TRY IT →
Each line below from the one containing "Einverstanden (1181, 317)" through the one containing "精彩全集 (206, 500)" is to be given again exactly, and no line outside that span.

Saved data entries:
************

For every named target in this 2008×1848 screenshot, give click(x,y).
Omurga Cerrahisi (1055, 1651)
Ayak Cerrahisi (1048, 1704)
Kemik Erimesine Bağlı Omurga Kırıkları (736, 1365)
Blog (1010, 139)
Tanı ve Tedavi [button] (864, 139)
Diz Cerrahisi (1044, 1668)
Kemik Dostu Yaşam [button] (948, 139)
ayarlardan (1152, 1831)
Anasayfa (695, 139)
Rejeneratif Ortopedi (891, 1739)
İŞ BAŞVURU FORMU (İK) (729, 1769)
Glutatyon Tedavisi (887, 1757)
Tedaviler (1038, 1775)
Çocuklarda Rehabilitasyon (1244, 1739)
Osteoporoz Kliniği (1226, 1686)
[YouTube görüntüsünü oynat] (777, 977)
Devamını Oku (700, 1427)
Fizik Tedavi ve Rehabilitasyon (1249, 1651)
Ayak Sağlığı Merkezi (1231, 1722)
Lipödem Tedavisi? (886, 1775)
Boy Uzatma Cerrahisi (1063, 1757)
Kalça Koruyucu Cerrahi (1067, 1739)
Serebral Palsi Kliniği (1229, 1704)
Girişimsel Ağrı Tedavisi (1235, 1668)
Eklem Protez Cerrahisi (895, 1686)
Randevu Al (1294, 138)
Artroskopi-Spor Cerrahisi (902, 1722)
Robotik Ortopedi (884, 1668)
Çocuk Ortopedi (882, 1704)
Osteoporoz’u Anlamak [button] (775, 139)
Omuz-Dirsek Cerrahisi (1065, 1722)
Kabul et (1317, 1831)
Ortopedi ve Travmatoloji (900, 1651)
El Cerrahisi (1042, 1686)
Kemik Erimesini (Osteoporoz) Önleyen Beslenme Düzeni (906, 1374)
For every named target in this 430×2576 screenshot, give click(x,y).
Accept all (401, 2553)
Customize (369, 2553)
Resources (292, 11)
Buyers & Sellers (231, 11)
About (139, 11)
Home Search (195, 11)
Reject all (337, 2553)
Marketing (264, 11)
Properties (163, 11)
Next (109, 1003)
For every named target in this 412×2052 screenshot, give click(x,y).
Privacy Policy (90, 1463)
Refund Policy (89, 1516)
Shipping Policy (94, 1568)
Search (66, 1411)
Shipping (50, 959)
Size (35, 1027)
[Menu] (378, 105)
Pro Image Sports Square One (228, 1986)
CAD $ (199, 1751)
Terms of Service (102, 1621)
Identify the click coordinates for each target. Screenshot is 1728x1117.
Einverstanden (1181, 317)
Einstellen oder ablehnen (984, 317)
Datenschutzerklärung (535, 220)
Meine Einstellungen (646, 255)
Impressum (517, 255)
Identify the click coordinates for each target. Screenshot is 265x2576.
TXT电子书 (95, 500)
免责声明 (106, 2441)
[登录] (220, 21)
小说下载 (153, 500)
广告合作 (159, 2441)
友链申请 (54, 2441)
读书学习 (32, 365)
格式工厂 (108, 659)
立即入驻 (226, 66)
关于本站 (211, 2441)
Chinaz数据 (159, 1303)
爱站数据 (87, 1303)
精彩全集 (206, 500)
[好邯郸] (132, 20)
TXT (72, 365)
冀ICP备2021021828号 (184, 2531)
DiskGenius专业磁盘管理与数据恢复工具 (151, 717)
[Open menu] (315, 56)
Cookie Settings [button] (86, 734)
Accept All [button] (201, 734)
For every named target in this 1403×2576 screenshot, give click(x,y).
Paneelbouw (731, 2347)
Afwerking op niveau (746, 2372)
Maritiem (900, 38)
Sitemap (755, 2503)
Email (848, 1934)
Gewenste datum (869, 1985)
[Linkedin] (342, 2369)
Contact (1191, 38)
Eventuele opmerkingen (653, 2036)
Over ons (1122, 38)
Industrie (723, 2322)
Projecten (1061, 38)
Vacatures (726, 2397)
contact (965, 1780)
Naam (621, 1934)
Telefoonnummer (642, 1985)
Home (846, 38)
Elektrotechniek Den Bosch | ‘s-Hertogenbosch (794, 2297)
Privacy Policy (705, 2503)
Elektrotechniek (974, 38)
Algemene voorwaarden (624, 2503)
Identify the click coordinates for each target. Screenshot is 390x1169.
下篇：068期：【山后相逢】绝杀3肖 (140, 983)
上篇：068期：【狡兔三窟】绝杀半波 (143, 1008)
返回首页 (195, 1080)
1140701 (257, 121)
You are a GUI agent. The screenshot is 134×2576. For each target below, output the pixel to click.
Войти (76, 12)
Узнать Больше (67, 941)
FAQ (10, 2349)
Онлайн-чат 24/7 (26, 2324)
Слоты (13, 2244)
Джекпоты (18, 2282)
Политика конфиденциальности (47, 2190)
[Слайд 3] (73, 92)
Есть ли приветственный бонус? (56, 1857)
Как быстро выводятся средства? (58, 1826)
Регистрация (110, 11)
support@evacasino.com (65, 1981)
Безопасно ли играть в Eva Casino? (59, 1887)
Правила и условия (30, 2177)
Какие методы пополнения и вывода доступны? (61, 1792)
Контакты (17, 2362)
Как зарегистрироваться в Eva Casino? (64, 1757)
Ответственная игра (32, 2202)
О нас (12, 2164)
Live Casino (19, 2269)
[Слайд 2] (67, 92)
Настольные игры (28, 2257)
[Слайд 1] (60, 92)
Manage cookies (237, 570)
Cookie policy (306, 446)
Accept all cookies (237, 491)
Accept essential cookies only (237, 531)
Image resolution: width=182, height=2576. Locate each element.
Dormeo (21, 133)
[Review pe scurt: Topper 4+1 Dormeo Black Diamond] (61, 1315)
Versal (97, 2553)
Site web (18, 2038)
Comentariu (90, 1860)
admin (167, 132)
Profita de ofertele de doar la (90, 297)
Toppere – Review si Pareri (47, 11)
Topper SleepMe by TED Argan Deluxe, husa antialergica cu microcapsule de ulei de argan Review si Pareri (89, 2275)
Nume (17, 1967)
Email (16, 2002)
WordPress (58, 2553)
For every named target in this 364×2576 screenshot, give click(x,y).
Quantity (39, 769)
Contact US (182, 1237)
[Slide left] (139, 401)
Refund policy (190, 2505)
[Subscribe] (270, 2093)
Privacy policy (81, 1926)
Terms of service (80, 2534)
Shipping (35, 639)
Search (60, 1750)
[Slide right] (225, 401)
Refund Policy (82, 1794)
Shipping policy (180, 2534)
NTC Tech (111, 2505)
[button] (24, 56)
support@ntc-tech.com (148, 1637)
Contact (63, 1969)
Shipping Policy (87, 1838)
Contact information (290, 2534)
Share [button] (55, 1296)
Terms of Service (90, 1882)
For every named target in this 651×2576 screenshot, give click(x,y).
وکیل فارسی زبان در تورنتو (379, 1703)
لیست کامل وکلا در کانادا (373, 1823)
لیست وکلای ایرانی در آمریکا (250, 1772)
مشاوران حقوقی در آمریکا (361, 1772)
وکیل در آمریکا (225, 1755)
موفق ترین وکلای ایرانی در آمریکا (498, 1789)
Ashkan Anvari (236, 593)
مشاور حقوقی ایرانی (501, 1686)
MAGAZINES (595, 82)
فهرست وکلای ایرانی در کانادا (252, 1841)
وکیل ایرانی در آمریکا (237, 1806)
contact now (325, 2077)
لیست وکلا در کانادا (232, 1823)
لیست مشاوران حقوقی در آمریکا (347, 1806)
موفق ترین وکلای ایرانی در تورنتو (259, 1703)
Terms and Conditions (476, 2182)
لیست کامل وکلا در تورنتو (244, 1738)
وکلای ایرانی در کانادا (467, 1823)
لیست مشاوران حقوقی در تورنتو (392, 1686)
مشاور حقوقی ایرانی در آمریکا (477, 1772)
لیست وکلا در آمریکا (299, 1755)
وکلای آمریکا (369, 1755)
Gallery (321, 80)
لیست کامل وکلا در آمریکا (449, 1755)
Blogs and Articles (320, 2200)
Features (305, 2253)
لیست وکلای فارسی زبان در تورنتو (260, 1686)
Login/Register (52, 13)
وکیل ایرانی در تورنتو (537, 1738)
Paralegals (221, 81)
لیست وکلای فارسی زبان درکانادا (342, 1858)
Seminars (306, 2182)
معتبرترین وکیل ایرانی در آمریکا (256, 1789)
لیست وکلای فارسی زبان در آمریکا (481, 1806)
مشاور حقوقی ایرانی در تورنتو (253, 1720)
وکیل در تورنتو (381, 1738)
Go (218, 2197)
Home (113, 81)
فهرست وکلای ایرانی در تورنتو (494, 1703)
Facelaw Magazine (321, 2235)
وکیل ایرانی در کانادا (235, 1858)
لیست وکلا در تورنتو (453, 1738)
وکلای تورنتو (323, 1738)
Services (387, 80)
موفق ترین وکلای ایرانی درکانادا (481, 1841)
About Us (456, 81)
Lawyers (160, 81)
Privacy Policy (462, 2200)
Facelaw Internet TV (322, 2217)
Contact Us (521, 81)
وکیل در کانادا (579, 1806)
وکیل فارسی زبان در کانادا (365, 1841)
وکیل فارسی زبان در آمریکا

************

TASK RESPONSE →
Einverstanden (1181, 317)
Einstellen oder ablehnen (984, 317)
Datenschutzerklärung (535, 220)
Meine Einstellungen (646, 255)
Impressum (517, 255)
Identify the click coordinates for each target. Screenshot is 265x2576.
TXT电子书 (95, 500)
免责声明 (106, 2441)
[登录] (220, 21)
小说下载 (153, 500)
广告合作 (159, 2441)
友链申请 (54, 2441)
读书学习 (32, 365)
格式工厂 (108, 659)
立即入驻 (226, 66)
关于本站 (211, 2441)
Chinaz数据 (159, 1303)
爱站数据 (87, 1303)
精彩全集 (206, 500)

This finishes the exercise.